The Bears’ decision makers also think Accorsi gives them an edge they didn’t have when they hired Emery.

“Bringing in an expert consultant like Ernie Accorsi I think is a huge difference,” Phillips said. “The prior process was a thorough search. We talked to a lot of people throughout the league both current personnel folks and coaches and ex-coaches and GMs.

“I think what we have now with Ernie coming in is someone consistent who is giving us a voice on a daily basis who’s on our side and doesn’t have any other agenda to try to push their own people. Ernie is a longtime football man. He understands the tradition, the importance of football in Chicago and I think that alone is going to be a very valuable addition.”

–Since the days of Mike Ditka Chicagoans have wanted a return to a fiery style of coach. They’ve been given Dave Wannstedt, Dick Jauron, Lovie Smith and Marc Trestman.

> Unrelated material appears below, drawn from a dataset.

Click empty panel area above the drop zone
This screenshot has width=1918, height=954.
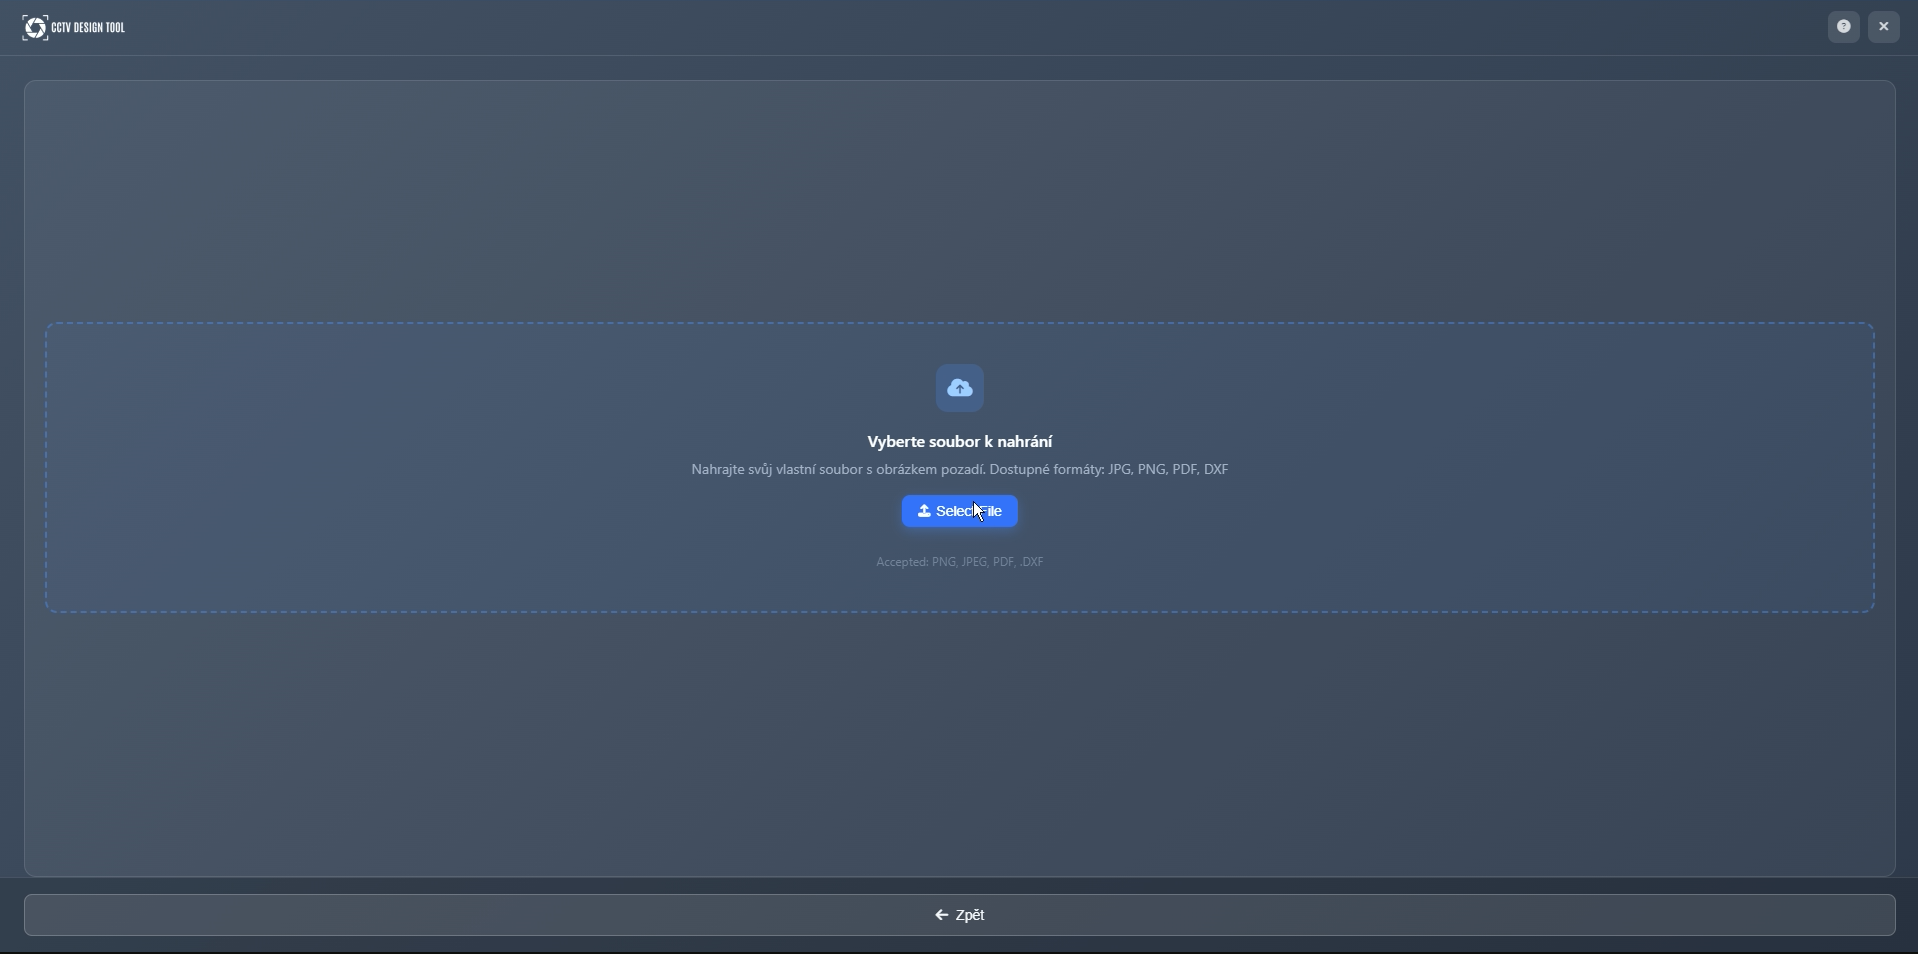(960, 200)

“I don’t think that’s a prerequisite,” McCaskey said. “We’ve seen various successful coaches who were outwardly emotional and we’ve seen various successful coaches who have had a very calm demeanor on the sideline.

“Tom Landry comes immediately to mind. You know, Mike Ditka is said to have had a fiery sideline demeanor and to me it’s unfair to attribute his success to his fiery sideline demeanor. He had a lot of other things going for him that made him a great coach.”